Energy saving and emission reduction of ships by optimizing their operation mode have always been considered a research hotspot in the shipping industry. However, current research mainly focuses on route and speed optimization, and there are few studies on trim optimization, particularly those based on operational data. Therefore, in this study, a ship trim optimization model was developed to determine the optimal trim value under different sailing conditions based on the operation data of inland ro-ro passenger ships and advanced ensemble learning methods. The relevant research conclusions are as follows:(1)Ensemble learning can achieve better predictive performance in energy consumption modeling. Compared with the current mainstream methods, such as linear regression, neural networks, and support vector machines, ensemble learning has a better prediction performance, and the ET model has the best prediction performance (the highest value of R2 and lowest values of RMSE, MAE, and MAPE). In addition, the run time of all models was far less than 3 min, which meets the real-time prediction requirements.(2)The trim optimization method can effectively reduce the energy consumption and carbon emissions of ships. After trim optimization, the inland ro-ro passenger ship (MS Smyril) could theoretically achieve an energy-saving effect of 1.461%. Trim optimization is an effective way to achieve ship energy savings without input costs and changes in the hull structure. Therefore, it is worthy of application in ship operations and can be extended to other types of ships.
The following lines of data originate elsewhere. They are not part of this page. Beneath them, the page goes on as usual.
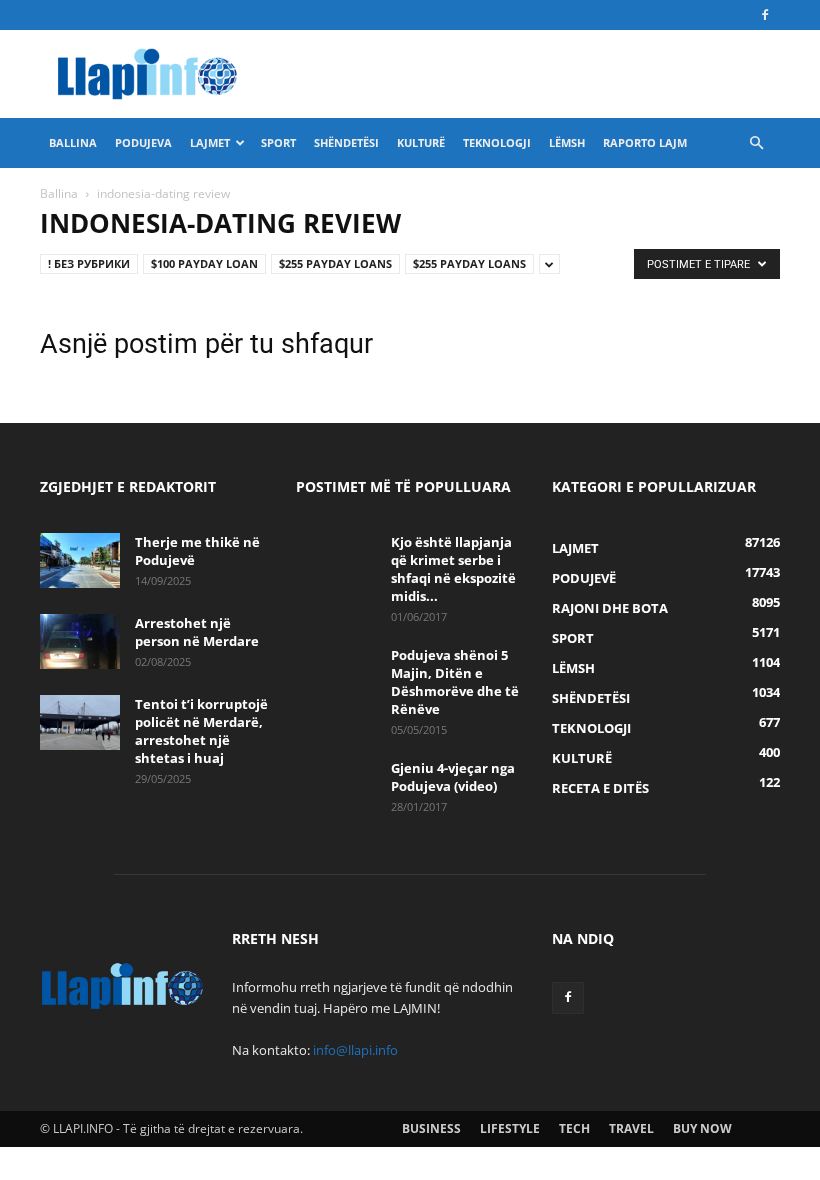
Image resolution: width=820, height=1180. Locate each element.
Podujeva (143, 142)
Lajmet (210, 142)
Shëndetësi (346, 142)
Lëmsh (567, 142)
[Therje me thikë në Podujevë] (80, 560)
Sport (278, 142)
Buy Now (702, 1128)
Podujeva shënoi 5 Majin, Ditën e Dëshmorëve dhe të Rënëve (455, 682)
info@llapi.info (355, 1050)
The trim optimization of the inland ro-ro passenger ship in this study was based on theoretical values obtained from the data-driven model under hypothetical conditions. Therefore, more practical constraints should be considered in the future and the validity of the model should be verified using actual ships. In addition, more advanced regression models, such as the Gaussian process [48] and recurrent neural network [49], will be applied to ship energy consumption modeling in the future to obtain more accurate energy consumption prediction results.

Data Availability

The data used to support the findings of this study were derived from the following resources available in the public domain: http://cogsys.imm.dtu.dk/propulsionmodelling/data.html.

Conflicts of Interest

The authors declare that there are no conflicts of interest regarding the publication of this paper.

Authors’ Contributions

Mingli Chi provided great help in writing and polishing the manuscript. Zhihui Hu provided many suggestions on the code of the paper.

Acknowledgments

The authors sincerely thank J. P. Petersen for providing the raw data. This study was supported in part by the Navigation College of Jimei University, National-Local Joint Engineering Research Center for Marine Navigation Aids Services (grant no. JMCBZD202011).